--- begin EXTRACTED RECORDS ---

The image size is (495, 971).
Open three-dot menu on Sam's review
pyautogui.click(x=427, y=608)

--- end EXTRACTED RECORDS ---
--- begin EXTRACTED RECORDS ---

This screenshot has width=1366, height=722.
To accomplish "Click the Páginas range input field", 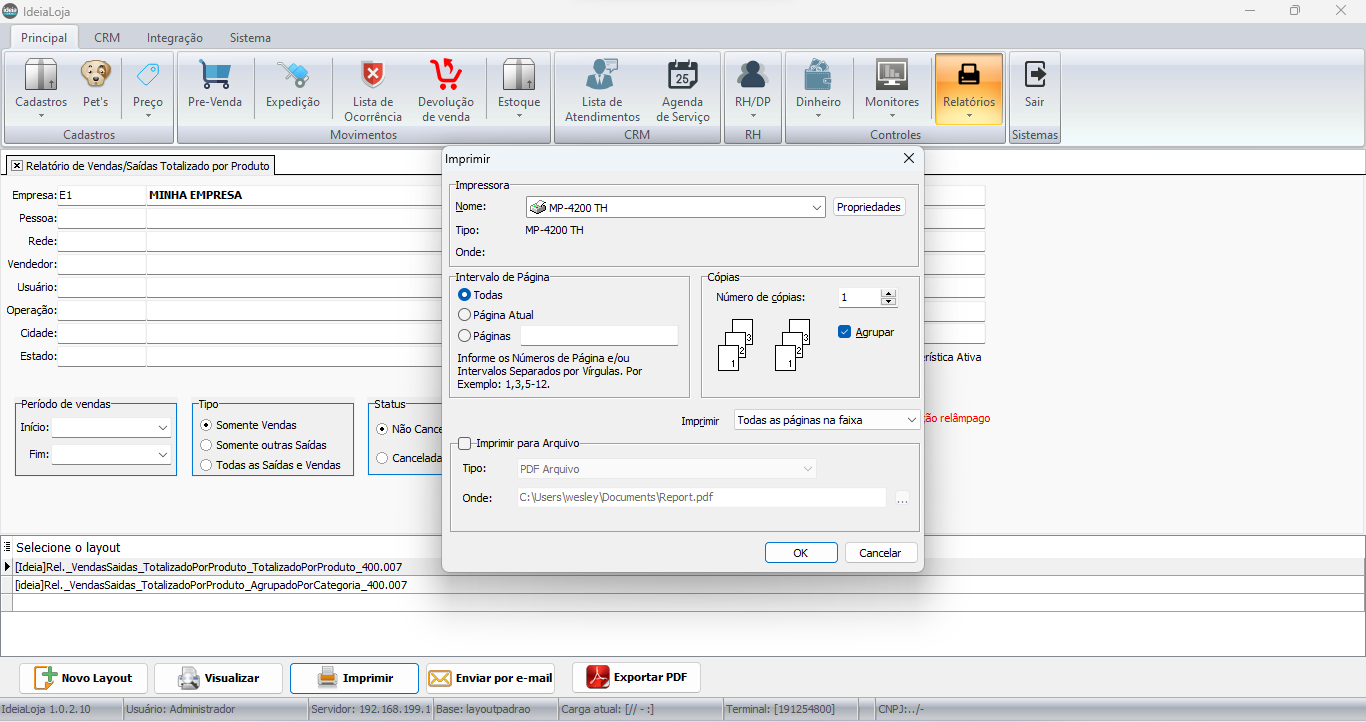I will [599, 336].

--- end EXTRACTED RECORDS ---

◆ TASK OBJECTIVE: Which lines of the material above contain the string "width", with case counting? Pull out each of those lines.

◆ TASK SOLUTION:
This screenshot has width=1366, height=722.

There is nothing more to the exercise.